Facebook CEO Mark Zuckerberg, after recent incidents in which people have broadcast violent murders and other graphic content on the social service, said the company will increase the size of its staff that reviews flagged content by hiring 3,000 more staff next year.
The exec, in a Facebook post Wednesday, said the company will add the extra staff to its community operations team around the world — in addition to the 4,500 it employs today — to review “the millions of reports we get every week, and improve the process for doing it quickly,” he wrote.
“Over the last few weeks, we’ve seen people hurting themselves and others on Facebook — either live or in video posted later,” Zuckerberg wrote. “If we’re going to build a safe community, we need to respond quickly. We’re working to make these videos easier to report so we can take the right action sooner — whether that’s responding quickly when someone needs help or taking a post down.”
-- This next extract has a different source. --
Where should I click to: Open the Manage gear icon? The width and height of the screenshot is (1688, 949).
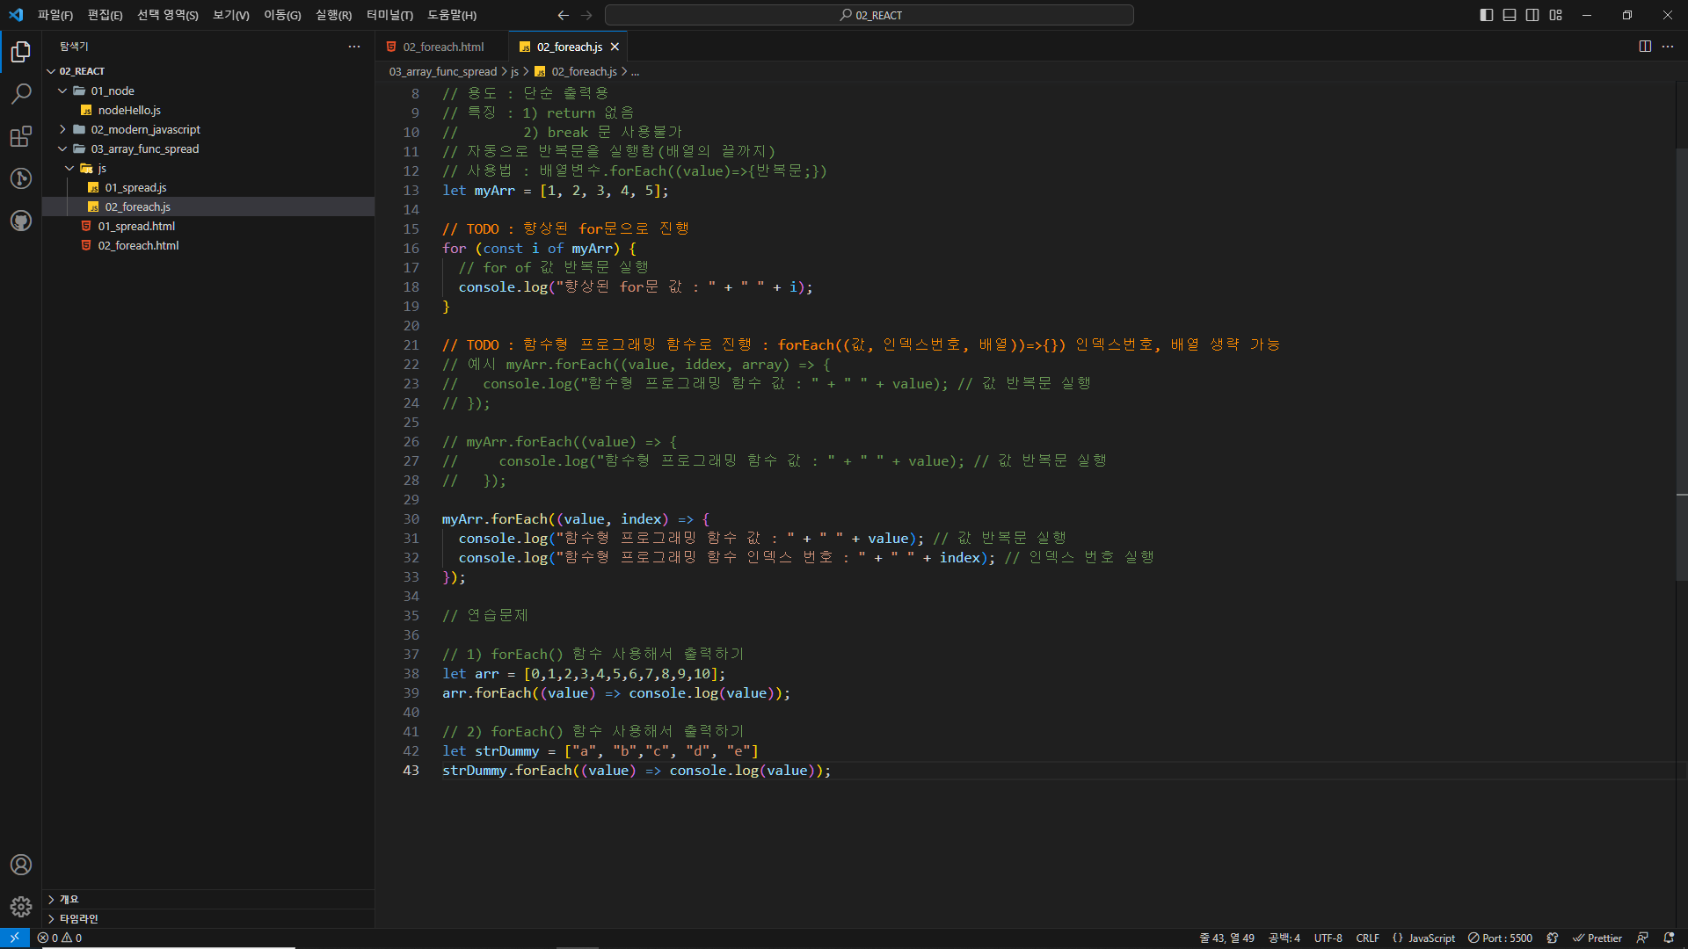tap(21, 906)
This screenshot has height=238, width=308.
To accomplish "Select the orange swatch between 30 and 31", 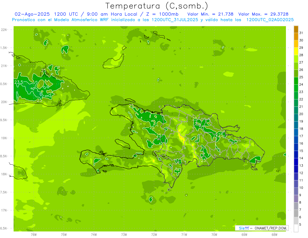I will point(296,37).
In one of the most disturbing events involving Facebook video recently, a Cleveland man on Easter Sunday (April 16) uploaded a clip showing himself shooting and killing a random 74-year-old man on the street; two days later police found the suspect, Steve Stephens, dead in his car after a multi-state manhunt. And last week, a man in Thailand used Facebook Live to broadcast himself killing his 11-month-old daughter before committing suicide.
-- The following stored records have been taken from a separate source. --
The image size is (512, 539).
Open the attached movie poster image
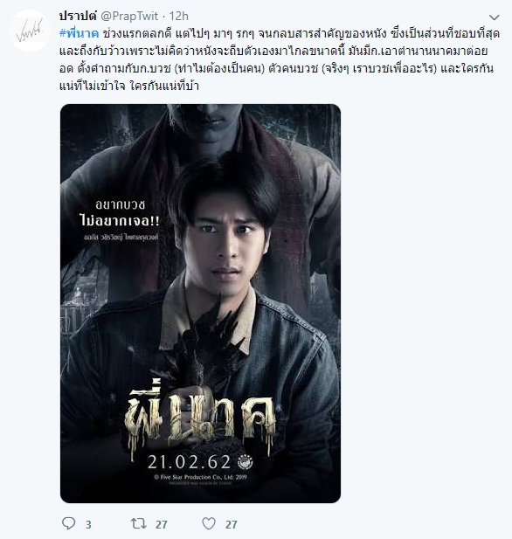200,303
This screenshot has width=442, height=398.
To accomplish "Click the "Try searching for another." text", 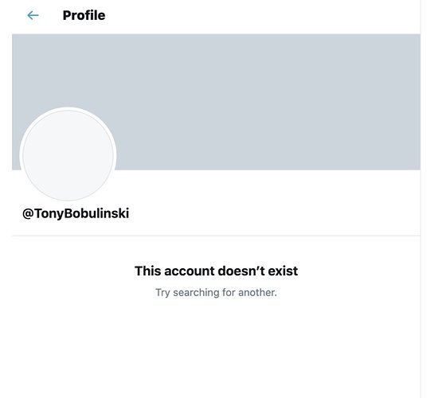I will pos(216,292).
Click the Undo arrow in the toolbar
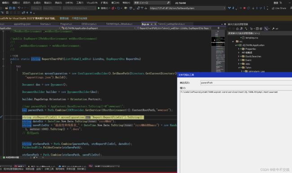292x173 pixels. click(x=19, y=8)
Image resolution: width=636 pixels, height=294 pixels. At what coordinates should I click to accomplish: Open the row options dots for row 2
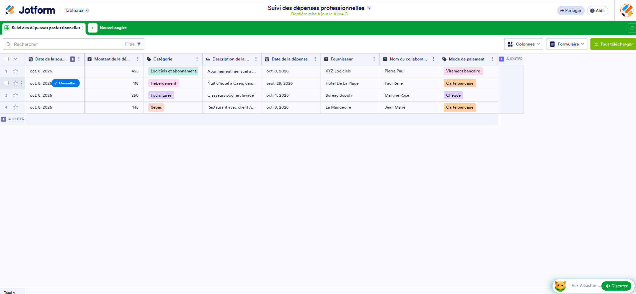[22, 83]
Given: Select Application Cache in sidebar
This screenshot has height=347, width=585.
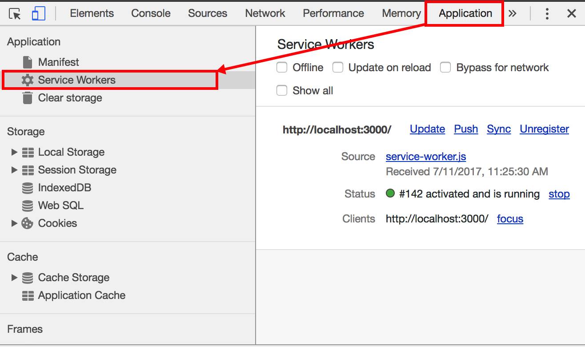Looking at the screenshot, I should [81, 295].
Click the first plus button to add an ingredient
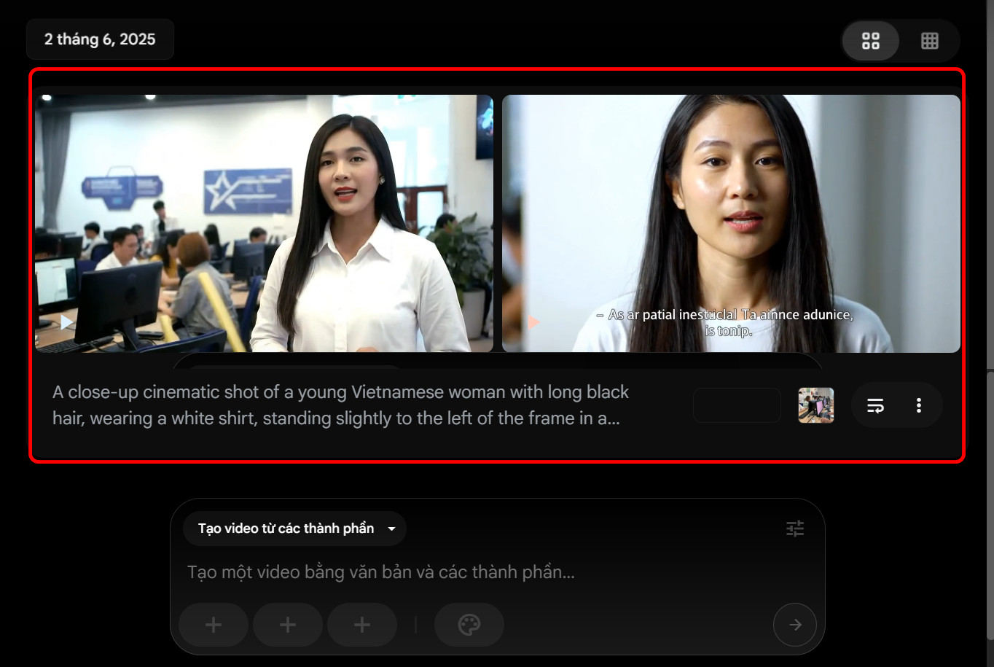This screenshot has height=667, width=994. click(x=214, y=625)
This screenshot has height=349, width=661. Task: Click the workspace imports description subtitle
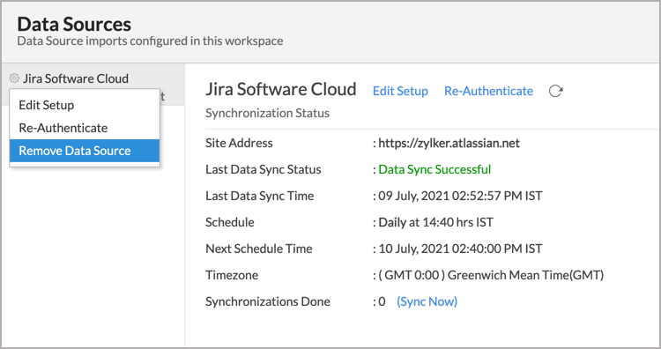(150, 41)
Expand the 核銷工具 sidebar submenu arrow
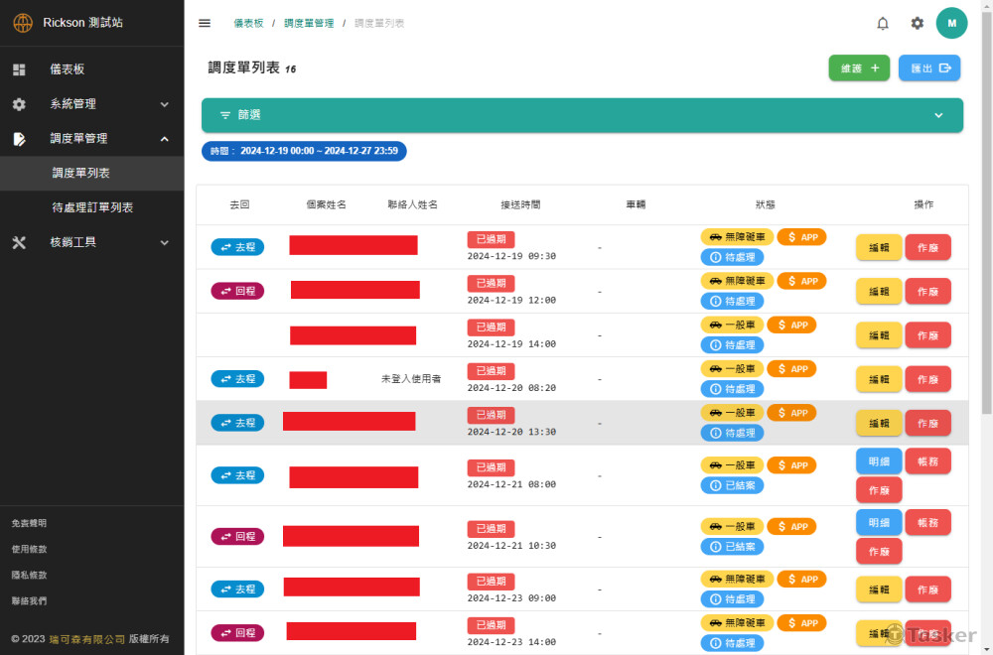 [x=165, y=242]
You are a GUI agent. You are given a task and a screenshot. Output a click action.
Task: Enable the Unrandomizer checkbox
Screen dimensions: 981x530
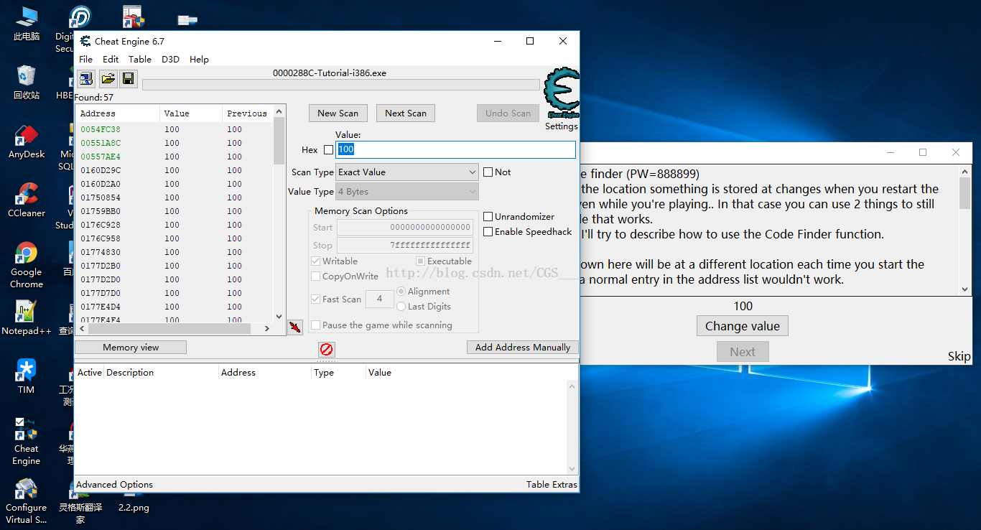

After the Cleveland homicide video, Facebook said it was “reviewing our reporting flows” to be sure people can report videos and other material that violates our standards as easily and quickly as possible.
Clearly, the company realized that process improvements and better tools alone weren’t going to be enough, leading to Zuckerberg’s announcement of staffing up to address the problem.
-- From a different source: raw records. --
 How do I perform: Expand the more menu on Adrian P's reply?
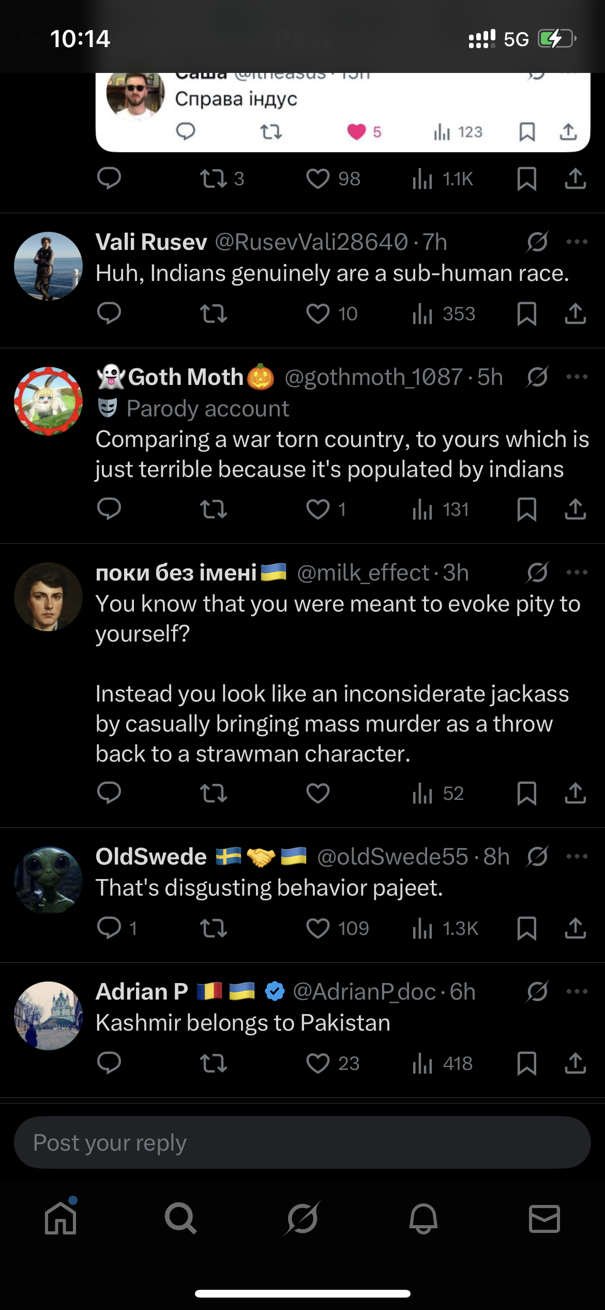[x=577, y=991]
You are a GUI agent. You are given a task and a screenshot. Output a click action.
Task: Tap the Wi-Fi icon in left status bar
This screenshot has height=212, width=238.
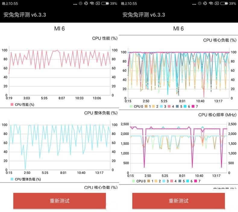(92, 4)
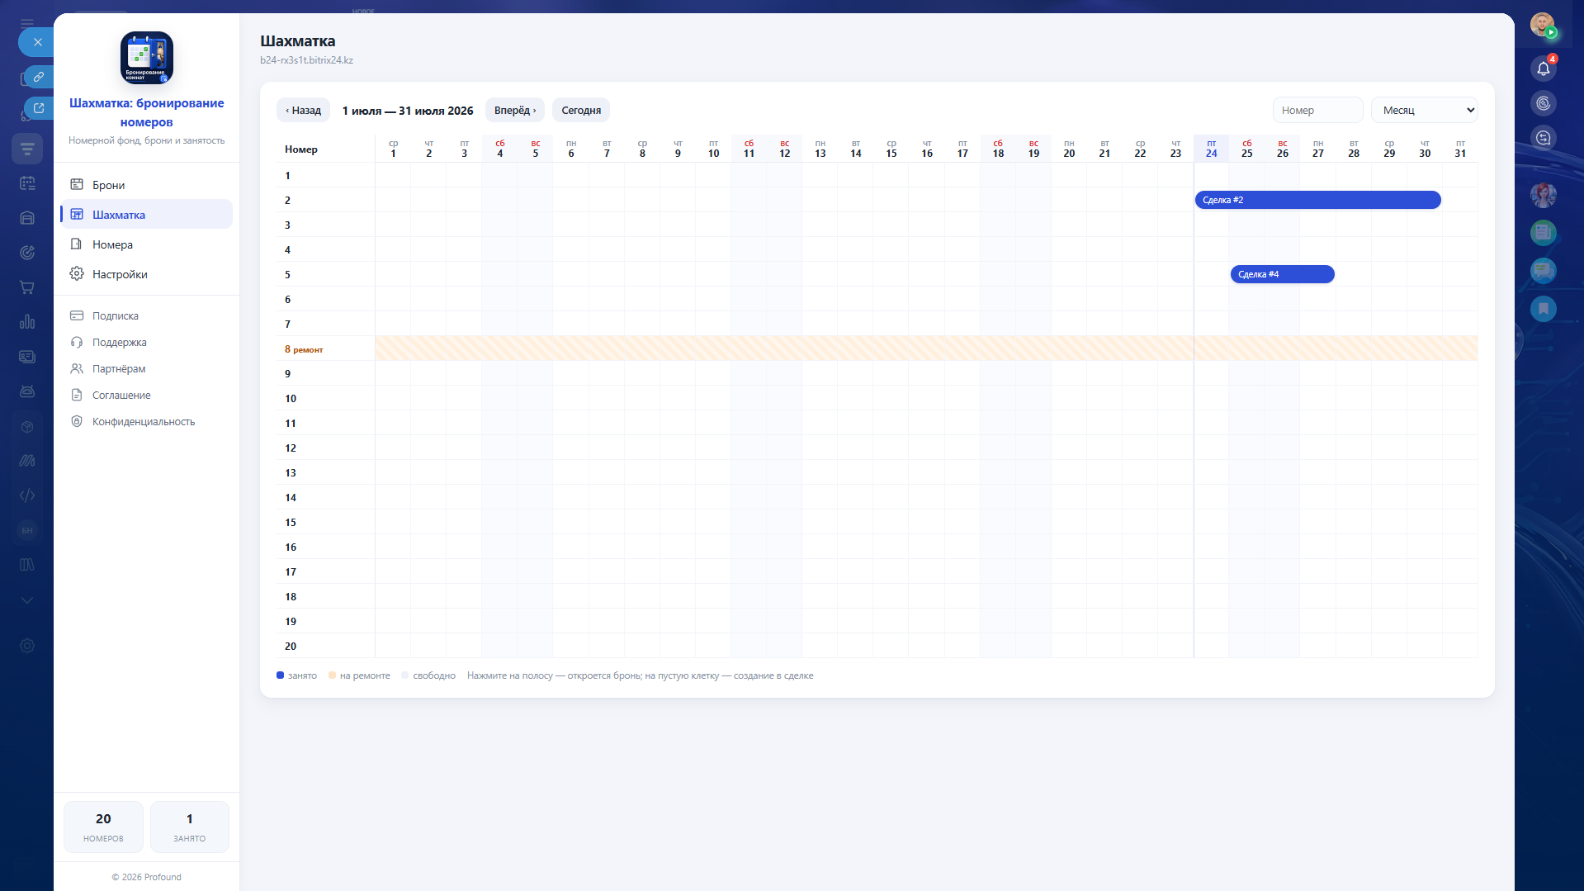Jump to Сегодня
Screen dimensions: 1584x891
(581, 111)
Zuckerberg said that in addition to catching violent acts like murders and suicides, the additional reviewers Facebook plans to hire also will help improve its ability to remove other content the service forbids, including hate speech and child exploitation.
At the same time, Facebook is continuing to build tools to make it simpler to report problems as well as speed up the time it takes for the reviewing teams to determine which posts violate Facebook’s standards, Zuckerberg said. It’s also working to make it easier for Facebook staff to contact law enforcement if someone needs help.
According to Zuckerberg, Facebook last week received a report about a user broadcasting video on the service who was considering suicide and the company was able to contact police in time to prevent him from harming himself. “In other cases, we weren’t so fortunate,” Zuckerberg wrote.